Pakistani police have arrested two suspected fighters in separate raids, including a man wanted in connection with the murder of Wall Street Journal reporter Daniel Pearl.
Pearl was kidnapped on 23 January, 2002, in the southern Pakistan city of Karachi while working on a story on "Islamic militancy", and was later killed in captivity.
Malik Tasaddaq, 28, was arrested in the eastern Punjab province on suspicion of involvement in Pearl's killing, the province's police chief Saadat Allah Khan said in a statement on Friday.
Tasaddaq and Nadir Khan, who was detained in a separate raid in Punjab, allegedly belong to Lashkar-e-Jhangvi, an outlawed Sunni Muslim group blamed for attacks on minority Shia, Westerners and the government, the statement said.

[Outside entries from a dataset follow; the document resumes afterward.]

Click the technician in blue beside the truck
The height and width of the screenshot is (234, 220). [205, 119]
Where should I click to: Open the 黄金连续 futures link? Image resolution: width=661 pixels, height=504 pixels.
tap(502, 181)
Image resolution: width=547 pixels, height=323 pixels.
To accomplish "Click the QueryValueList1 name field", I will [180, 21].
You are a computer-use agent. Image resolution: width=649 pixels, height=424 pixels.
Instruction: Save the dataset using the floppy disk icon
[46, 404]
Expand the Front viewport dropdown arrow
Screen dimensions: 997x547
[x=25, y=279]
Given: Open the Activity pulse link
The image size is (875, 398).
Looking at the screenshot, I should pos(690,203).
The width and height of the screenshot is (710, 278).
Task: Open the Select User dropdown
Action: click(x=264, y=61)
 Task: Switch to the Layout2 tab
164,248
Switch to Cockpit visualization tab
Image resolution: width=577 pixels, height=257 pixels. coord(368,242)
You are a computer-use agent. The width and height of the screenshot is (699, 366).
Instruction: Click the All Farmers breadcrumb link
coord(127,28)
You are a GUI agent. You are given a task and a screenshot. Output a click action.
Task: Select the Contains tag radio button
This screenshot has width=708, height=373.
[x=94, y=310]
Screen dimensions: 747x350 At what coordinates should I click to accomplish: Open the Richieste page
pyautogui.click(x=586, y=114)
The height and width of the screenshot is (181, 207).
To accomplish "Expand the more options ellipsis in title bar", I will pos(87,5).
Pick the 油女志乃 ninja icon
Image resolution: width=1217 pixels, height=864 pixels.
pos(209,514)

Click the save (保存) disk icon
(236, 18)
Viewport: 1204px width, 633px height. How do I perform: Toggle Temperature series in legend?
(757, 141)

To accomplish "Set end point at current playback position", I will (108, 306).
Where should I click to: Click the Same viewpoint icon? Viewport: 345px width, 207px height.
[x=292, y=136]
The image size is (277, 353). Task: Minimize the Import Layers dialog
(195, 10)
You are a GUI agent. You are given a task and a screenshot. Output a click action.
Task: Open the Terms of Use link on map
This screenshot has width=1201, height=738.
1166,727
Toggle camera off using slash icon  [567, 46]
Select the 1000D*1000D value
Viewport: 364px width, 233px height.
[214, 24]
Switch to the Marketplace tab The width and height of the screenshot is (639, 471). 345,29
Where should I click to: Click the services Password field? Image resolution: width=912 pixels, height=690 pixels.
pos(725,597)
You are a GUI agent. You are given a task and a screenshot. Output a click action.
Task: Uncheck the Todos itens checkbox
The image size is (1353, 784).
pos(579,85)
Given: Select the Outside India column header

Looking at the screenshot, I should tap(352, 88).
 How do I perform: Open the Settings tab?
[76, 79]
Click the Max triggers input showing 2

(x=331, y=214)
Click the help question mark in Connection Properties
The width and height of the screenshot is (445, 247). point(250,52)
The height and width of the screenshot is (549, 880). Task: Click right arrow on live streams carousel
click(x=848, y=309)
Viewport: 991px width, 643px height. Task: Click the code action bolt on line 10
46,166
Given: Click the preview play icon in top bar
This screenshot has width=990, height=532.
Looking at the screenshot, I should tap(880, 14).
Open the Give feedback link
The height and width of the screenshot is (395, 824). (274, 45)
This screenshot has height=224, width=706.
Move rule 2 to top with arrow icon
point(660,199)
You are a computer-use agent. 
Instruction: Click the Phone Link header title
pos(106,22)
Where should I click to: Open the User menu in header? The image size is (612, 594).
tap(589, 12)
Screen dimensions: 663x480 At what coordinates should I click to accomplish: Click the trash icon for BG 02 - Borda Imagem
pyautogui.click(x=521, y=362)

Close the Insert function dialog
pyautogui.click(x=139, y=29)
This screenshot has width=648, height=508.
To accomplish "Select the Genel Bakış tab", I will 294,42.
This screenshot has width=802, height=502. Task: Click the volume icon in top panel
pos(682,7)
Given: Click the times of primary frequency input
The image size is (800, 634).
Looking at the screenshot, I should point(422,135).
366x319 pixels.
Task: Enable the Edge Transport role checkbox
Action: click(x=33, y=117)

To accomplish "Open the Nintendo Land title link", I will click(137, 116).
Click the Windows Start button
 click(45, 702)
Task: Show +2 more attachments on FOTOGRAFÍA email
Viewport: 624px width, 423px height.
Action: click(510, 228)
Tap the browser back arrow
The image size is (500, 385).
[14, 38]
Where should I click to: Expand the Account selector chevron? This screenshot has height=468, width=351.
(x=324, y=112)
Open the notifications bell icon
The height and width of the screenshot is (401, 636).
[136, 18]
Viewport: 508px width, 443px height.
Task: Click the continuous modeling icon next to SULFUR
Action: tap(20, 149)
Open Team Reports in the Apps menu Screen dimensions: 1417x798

Khan, 30, was wanted for his alleged role in the killing of a police official and a Shia Muslim leader.
Four Islamist fighters have been convicted of kidnapping Pearl, but seven other suspects - including those who allegedly slit his throat in front of a video camera - remain at large.
In August 2001, President Pervez Musharraf banned Lashkar-e-Jhangvi, which was linked to the Taliban militia in Afghanistan, in a crackdown aimed at eliminating religious extremism in the country.
Khan and Tasaddaq each carried a reward of one million rupees (US$17,000) for information leading to their arrest.